Você não estava lá, Ken Loach, 2019
Still of "Sorry we missed you", Ken Loach, 2019

In 1993, English progressive filmmaker Ken Loach addressed the impacts of capitalism on the working class and made a film that is still current: Raining Stones. In the year of this release, the imposition of neoliberal dogma on the English population was already over ten years old. The period from 1979 to 1990 was the Thatcher government.


In the story, two chronically unemployed friends, Bob and Tommy, try to survive and feed their families as best as possible. Bob uses an old van for occasional delivery jobs. The van is stolen, leaving him in a difficult situation.


The situation worsens when the very Catholic Bob decides to buy the First Communion dress of his daughter, even without the money for it. At a certain point in his pilgrimage for work, he confesses to the priest of the parish he attends: “when you are a worker, it rains stones seven days a week."

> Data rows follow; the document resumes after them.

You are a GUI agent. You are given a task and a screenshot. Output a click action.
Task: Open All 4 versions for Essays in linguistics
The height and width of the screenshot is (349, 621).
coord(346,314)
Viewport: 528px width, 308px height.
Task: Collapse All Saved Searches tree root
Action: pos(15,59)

That is an excellent description of capitalism: it is like a rain of stones that falls on the head of every creature on this planet seven days a week. Despite his understanding, Bob is not conscious enough to join an organized movement of workers. There is a scene in the movie that exemplifies his lack of trust in unions. It is in the mysticism of the Catholic Church that he seeks and finds refuge.


At the end of the film, we have redemption and a sense of justice. After all, we root for Bob. However, in a contradictory way, Ken Loach leaves the interpretation open since this sense of justice depends on the help of the Catholic Church.


The resolution is dialectical because, despite bringing some comfort, it is symbolically an individual solution. Years later, Ken Loach made another film about a worker who supports his family as a delivery man in a van. This movie is Sorry we missed you, from 2019.


With the two films, we have two representations of the situation of the British workers: one in 1993 and another in 2019. However, when comparing these representations, it is incredible to note that the exploitation and precariousness of work conditions, despite new technologies, have not changed, if not worsened. There was no gain.


In Sorry we missed you (2019), Loach also touches on the terrible problem of the lack of public health care and the absence of retirement for the elderly and disabled.


We can infer that one of the answers to the worsening living conditions of workers in 2019 is in the individual solution of Raining Stones. There will not be profound changes in the capitalist society if the workers are not aware of their exploitation and do not unite to demand changes in their living conditions.


The focus of the work of the left must be on raising awareness and organizing workers against the intolerable and endless rain of stones.